In moments like these I feel I should not be lying on a comfy airmchair, planning a blog post about the cozy Swedish Lucia celebration, which was my plan for today’s Researcher’s Advent Calendar.
But today, it was easier to overcome the jarring contrast and loss of sense and purpose. Afterall, I was lying on that red airmchair, with my blood slowly flowing into a plastic package. A package without ribbons or snazzy wrapping paper. Decorated only with medical tags, I was wrapping a present, maybe the best one I will give away this Christmas. I was lying there to donate my blood, part of my own body, to help someone I will never meet.
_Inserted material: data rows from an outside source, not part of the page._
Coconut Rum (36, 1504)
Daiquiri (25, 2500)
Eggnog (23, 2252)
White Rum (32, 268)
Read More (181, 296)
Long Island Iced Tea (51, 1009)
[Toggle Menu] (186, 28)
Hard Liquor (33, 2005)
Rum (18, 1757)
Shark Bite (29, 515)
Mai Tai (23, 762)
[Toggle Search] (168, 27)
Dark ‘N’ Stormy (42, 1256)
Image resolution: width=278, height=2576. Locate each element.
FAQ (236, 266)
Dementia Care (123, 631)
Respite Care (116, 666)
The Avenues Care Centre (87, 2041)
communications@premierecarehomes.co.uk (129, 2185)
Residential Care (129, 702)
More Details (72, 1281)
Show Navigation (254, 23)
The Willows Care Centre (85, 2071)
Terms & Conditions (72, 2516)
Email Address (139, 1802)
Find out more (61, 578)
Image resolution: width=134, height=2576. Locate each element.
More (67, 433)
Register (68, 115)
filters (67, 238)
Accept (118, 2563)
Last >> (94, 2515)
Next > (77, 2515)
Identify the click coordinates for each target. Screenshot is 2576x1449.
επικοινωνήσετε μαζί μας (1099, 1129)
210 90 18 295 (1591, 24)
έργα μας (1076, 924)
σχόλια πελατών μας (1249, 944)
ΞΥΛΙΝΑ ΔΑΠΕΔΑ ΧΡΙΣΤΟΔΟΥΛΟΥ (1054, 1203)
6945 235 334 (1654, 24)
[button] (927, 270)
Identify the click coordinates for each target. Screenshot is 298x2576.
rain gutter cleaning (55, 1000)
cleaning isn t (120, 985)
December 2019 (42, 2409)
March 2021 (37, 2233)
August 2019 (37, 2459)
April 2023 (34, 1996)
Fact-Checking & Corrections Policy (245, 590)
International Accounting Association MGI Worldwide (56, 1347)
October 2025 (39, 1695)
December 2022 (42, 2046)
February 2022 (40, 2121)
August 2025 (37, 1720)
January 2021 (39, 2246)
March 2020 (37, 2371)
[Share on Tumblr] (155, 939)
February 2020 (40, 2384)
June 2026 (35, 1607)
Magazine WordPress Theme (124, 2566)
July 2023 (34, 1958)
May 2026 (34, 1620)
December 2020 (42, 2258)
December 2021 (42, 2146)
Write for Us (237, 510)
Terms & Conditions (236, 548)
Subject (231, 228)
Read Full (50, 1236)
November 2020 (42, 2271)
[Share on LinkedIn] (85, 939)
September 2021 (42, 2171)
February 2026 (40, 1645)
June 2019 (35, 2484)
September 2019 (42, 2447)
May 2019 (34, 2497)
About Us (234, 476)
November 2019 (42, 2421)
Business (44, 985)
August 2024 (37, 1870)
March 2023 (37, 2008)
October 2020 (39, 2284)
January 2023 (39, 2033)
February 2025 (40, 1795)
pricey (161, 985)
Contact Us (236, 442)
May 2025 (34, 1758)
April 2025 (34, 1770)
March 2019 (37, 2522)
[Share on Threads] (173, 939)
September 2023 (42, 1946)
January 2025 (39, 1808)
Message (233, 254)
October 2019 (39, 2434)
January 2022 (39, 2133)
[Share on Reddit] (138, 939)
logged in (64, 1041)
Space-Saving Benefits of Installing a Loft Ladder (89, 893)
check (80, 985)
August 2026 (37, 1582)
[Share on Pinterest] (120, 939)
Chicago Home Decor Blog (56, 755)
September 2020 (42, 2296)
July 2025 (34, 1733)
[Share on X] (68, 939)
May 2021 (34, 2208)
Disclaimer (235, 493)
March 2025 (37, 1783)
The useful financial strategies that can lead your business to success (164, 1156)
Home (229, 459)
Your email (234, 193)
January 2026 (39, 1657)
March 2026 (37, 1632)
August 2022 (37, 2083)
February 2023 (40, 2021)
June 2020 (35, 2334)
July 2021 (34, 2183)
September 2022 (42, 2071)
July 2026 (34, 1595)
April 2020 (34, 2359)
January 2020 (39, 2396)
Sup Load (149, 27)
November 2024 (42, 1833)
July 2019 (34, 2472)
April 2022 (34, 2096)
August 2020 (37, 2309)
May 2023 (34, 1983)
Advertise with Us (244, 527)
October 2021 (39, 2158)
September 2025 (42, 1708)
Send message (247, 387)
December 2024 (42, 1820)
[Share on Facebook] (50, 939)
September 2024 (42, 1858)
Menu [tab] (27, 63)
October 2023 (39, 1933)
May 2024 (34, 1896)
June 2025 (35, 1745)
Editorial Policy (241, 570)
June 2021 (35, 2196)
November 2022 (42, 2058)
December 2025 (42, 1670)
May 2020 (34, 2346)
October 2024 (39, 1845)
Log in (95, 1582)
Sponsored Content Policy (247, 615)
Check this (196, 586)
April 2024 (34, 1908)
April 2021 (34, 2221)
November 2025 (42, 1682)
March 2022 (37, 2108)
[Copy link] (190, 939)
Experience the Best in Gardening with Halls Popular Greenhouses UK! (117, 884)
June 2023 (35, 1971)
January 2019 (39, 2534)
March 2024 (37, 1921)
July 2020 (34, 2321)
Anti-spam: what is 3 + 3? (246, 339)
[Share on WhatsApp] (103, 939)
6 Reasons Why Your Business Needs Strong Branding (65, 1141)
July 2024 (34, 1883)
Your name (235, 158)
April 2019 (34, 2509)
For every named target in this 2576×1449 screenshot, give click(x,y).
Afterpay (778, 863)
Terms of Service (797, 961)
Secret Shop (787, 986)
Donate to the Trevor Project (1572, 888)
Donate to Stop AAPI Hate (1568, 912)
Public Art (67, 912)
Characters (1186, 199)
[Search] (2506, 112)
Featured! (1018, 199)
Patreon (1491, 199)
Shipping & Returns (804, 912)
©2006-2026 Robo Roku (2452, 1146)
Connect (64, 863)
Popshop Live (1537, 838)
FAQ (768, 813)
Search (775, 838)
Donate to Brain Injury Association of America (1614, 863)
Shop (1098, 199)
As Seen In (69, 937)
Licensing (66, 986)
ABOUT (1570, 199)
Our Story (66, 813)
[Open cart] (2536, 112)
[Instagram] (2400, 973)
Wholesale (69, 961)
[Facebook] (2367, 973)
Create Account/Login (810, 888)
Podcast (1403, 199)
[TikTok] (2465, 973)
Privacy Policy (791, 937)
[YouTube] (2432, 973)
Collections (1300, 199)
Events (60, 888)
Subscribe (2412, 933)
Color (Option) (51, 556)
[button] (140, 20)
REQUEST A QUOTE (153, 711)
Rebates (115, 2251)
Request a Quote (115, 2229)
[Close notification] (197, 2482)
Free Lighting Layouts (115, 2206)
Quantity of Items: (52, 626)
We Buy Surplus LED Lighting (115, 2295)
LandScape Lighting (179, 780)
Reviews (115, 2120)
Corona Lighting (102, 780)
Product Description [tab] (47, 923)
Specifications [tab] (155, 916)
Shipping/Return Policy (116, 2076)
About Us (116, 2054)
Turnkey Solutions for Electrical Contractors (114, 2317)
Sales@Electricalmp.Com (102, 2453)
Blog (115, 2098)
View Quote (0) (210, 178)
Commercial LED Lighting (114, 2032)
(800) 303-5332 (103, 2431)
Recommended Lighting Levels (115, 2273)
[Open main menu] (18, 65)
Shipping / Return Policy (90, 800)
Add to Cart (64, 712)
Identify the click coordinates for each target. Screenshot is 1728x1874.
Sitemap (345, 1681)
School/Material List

It did feel good, which is probably where the hashtag of #bästajulgåvan (#bestxmasspresent) probably comes.
In that moment of giving, I got to reflect on generosity, which is a huge part of the Christmas atmosphere. We hectically run around our busy towns to find the perfect things for those who we love. As I walked out, I immediately started googling the “Science of giving”. Serotonin, brain changes, evolution of altruism, and many other terms popped up. Fascinated by the diversity zooned out for at least an hour. Some of the research is summarized in an op-ed article from last year. I encourage you to take a moment and give it a read or check out the Science of Generosity project.
One of the books that I might add to my Christmas wish-list is titled: “The Paradox of Generosity: Giving We Receive, Grasping We Lose”. Starting at the amoung of things I received walking out of that blood donation bus, even after sending my main blood donation reward to the Doctors without Borders, I definitely related to it.
With end of a year often the re-thinking and reflecting usually comes. I have had moment like that today, maybe quite fitting on Lucia, a day when light in midst of darness is celebrated. I realized I might not be able to fix the war, but giving blood today was my bit of a light to conquer the worlds darkness. I totally don’t know where I am going in the next year. But at least I am clear on how I am going – forward and with intent to give, to those I know and do not know. Not only during Christmas but in my everyday. I encourage you to do the same. Maybe you can start by donating blood too, there is always a need of new donors!